→ Texte présenté:
Il s’agit, pour chaque nouveau collège, de réunir 400 élèves en 2015 sous trois conditions:

  • la croissance démographique pour la période 2005-2015 en fonction des projections OMPHALE de l’INSEE (2000-2008 et 2009-2017);
  • le report d’une partie des effectifs du collège privé, sous l’effet d’un gain de proximité spatiale offert par les deux nouveaux collèges;
  • la perte de 5% des effectifs potentiels par dérogations vers d’autres collèges publics de Gap (options rares, activités parascolaires…).
 

Ce scénario permet la création de deux nouveaux secteurs de recrutement et autorise un dimensionnement à géométrie variable: potentiel bas, moyen et haut à l’horizon 2015. C’est la solution qui, à l’issue de l’étude, a été retenue par les autorités compétentes. Deux établissements vont être construits (communes de Tallard et de La Bâtie-Neuve) et ouvriront à la rentrée 2008.

→ Données extraites:

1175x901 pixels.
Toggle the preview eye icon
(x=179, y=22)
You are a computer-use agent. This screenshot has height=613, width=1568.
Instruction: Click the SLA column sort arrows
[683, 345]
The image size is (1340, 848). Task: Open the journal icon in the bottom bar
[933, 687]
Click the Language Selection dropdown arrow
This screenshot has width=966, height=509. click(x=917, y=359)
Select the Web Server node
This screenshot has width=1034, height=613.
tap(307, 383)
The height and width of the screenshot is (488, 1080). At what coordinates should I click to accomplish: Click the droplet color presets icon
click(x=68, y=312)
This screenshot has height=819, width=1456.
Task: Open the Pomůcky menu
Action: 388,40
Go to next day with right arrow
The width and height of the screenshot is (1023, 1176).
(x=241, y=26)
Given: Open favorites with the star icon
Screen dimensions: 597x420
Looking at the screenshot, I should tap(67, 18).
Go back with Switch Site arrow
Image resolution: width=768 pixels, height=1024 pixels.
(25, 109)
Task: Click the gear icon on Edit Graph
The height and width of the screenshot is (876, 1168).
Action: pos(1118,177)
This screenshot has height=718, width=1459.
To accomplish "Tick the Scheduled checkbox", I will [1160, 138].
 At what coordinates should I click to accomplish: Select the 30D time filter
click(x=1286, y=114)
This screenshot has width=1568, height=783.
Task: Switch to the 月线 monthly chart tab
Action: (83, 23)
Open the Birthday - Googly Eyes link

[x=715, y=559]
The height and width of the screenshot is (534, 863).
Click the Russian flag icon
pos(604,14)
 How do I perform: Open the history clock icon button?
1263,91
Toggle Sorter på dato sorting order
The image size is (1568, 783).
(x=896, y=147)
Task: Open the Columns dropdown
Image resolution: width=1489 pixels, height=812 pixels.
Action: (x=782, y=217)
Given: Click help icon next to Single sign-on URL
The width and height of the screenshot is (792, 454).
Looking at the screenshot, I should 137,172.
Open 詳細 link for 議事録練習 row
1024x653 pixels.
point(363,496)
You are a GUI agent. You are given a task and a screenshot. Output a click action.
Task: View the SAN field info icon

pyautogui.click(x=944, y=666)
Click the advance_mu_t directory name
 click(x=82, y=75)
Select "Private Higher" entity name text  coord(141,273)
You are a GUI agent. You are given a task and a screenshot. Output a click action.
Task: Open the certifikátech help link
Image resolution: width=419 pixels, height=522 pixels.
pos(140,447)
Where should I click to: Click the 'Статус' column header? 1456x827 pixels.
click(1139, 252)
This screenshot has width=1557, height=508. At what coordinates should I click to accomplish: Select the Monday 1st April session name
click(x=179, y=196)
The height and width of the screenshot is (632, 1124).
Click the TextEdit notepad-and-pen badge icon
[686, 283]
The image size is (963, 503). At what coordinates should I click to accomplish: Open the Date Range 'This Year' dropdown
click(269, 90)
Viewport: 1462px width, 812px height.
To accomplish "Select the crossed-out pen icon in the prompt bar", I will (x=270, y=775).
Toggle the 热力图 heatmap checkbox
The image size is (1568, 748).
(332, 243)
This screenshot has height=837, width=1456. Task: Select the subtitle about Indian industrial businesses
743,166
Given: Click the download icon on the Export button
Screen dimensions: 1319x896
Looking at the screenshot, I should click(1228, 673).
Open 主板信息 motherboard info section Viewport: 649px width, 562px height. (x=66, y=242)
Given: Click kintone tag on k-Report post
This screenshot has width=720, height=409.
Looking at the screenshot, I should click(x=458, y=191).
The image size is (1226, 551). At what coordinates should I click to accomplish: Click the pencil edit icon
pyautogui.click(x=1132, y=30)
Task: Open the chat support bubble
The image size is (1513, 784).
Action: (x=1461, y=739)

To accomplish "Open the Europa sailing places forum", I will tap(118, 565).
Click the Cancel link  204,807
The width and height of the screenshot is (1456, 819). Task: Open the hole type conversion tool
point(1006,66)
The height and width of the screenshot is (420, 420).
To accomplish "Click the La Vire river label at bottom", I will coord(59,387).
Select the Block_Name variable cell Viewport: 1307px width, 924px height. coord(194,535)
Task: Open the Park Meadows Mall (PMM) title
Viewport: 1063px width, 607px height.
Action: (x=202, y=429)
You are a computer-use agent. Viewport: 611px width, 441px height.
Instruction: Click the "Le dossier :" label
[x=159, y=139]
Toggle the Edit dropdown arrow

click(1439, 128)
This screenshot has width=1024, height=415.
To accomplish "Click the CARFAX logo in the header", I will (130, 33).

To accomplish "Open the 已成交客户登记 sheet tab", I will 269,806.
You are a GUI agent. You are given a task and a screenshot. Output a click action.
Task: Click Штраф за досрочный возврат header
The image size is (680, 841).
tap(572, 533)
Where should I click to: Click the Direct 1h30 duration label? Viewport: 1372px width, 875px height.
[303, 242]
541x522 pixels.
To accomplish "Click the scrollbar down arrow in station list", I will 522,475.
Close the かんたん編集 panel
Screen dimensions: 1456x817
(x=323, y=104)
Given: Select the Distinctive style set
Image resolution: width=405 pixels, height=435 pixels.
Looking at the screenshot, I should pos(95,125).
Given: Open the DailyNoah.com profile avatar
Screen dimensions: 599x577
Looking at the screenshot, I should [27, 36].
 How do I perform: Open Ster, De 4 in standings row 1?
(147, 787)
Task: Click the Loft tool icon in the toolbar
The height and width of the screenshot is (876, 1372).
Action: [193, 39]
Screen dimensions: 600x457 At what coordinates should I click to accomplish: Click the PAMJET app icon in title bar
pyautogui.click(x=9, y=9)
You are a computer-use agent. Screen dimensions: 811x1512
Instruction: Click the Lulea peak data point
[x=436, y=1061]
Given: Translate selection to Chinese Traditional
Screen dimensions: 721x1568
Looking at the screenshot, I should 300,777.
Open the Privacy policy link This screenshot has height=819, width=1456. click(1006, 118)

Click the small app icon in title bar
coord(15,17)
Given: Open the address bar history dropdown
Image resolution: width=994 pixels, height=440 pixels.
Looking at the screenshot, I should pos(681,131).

→ Série d'exercices:
a – Recopiez fidèlement le passage du texte présenté qui s'ouvre sur les mots contenant « Ce scénario permet » et se clôt sur « la rentrée 2008. ».
b – Indiquez, d'après le texte présenté, dans quelles communes les deux nouveaux établissements vont être construits.

→ Corrigé par exercice:
a –
Ce scénario permet la création de deux nouveaux secteurs de recrutement et autorise un dimensionnement à géométrie variable: potentiel bas, moyen et haut à l’horizon 2015. C’est la solution qui, à l’issue de l’étude, a été retenue par les autorités compétentes. Deux établissements vont être construits (communes de Tallard et de La Bâtie-Neuve) et ouvriront à la rentrée 2008.

b – Dans les communes de Tallard et de La Bâtie-Neuve.